> _Your goal_: Reproduce, without alteration, every line of the data; exclude the images.

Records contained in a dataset
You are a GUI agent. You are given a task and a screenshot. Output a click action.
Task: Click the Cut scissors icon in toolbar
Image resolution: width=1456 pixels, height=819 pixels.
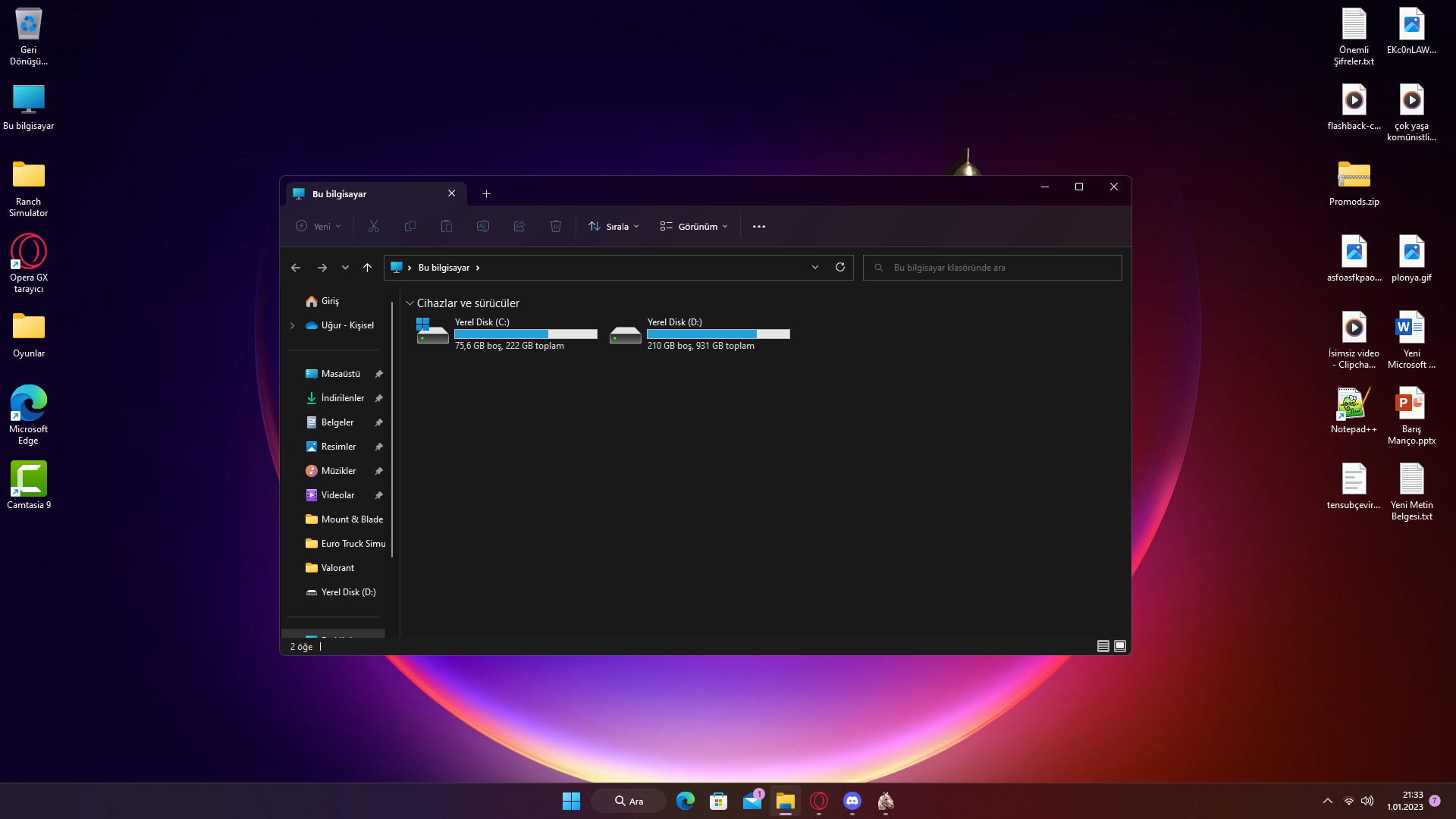coord(373,226)
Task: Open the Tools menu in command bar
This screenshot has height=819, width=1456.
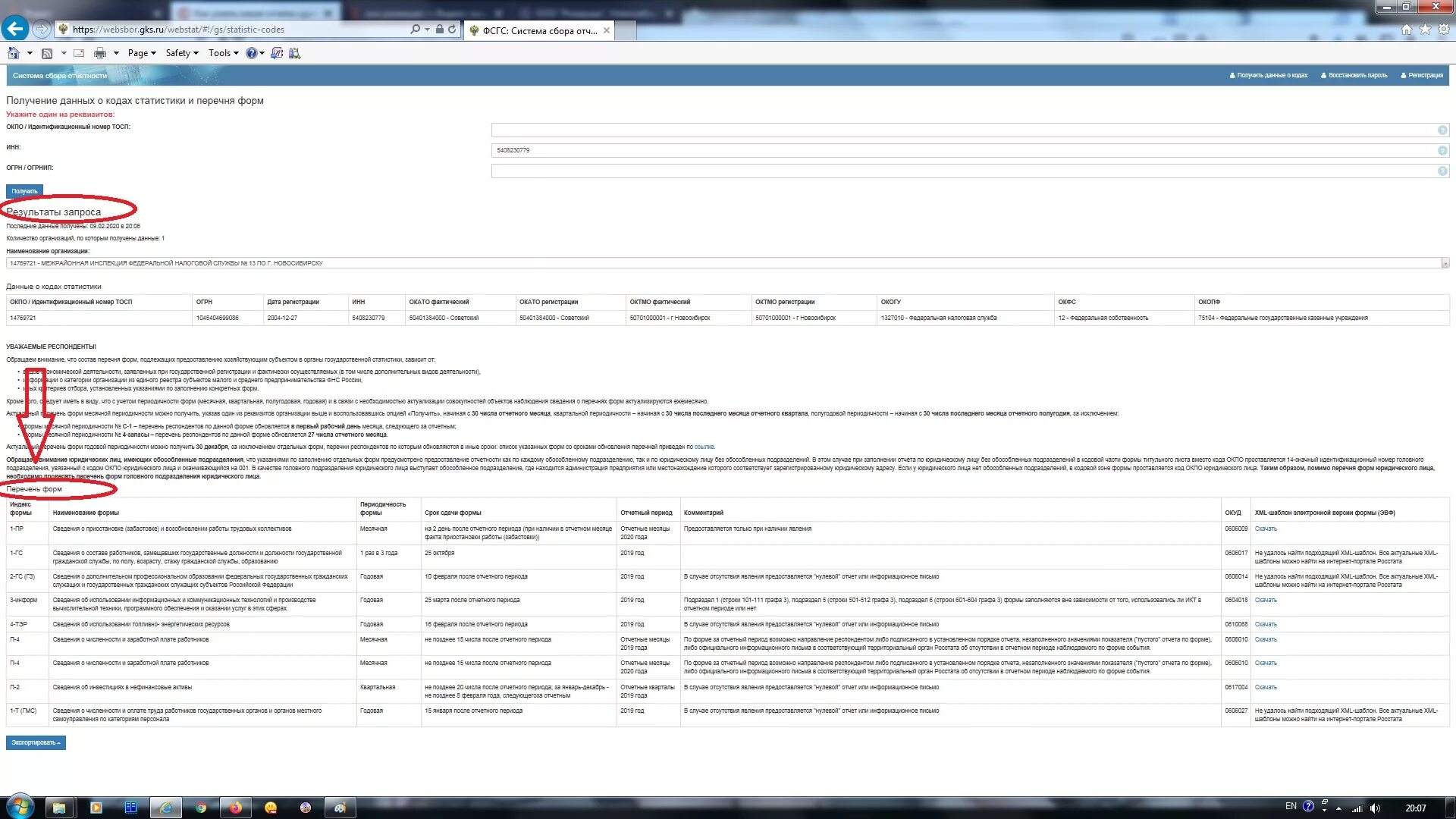Action: point(223,53)
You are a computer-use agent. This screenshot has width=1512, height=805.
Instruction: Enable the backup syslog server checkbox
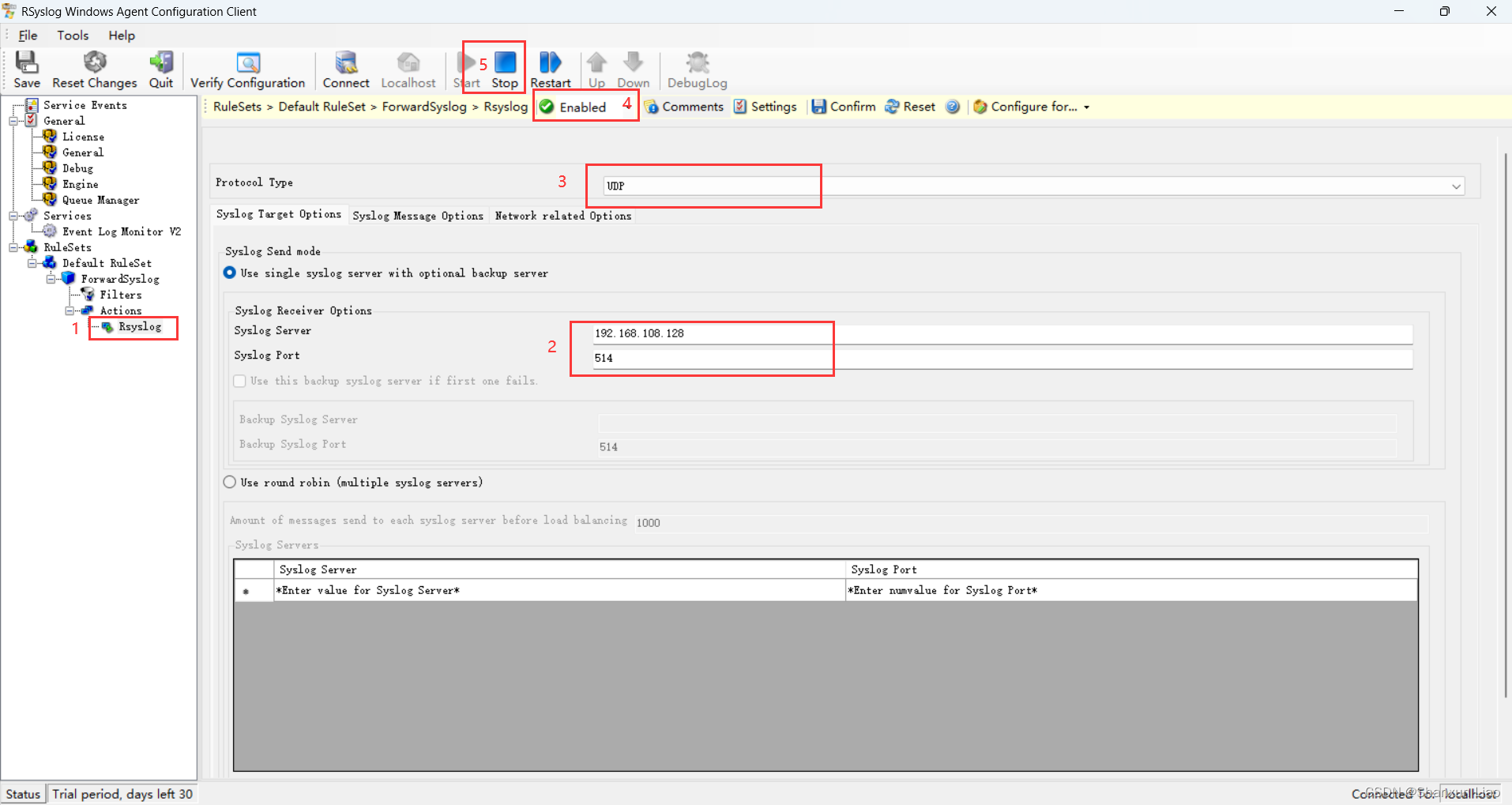(x=239, y=381)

> _Response below_:
You are a GUI agent. You are given a task and a screenshot. Output a click action.
Task: Click the Cut scissors icon in toolbar
Image resolution: width=1456 pixels, height=819 pixels.
coord(373,226)
Task: Open the Tools menu in command bar
This screenshot has height=819, width=1456.
Action: point(223,53)
You are a computer-use agent. This screenshot has width=1512, height=805.
Instruction: Enable the backup syslog server checkbox
(x=239, y=381)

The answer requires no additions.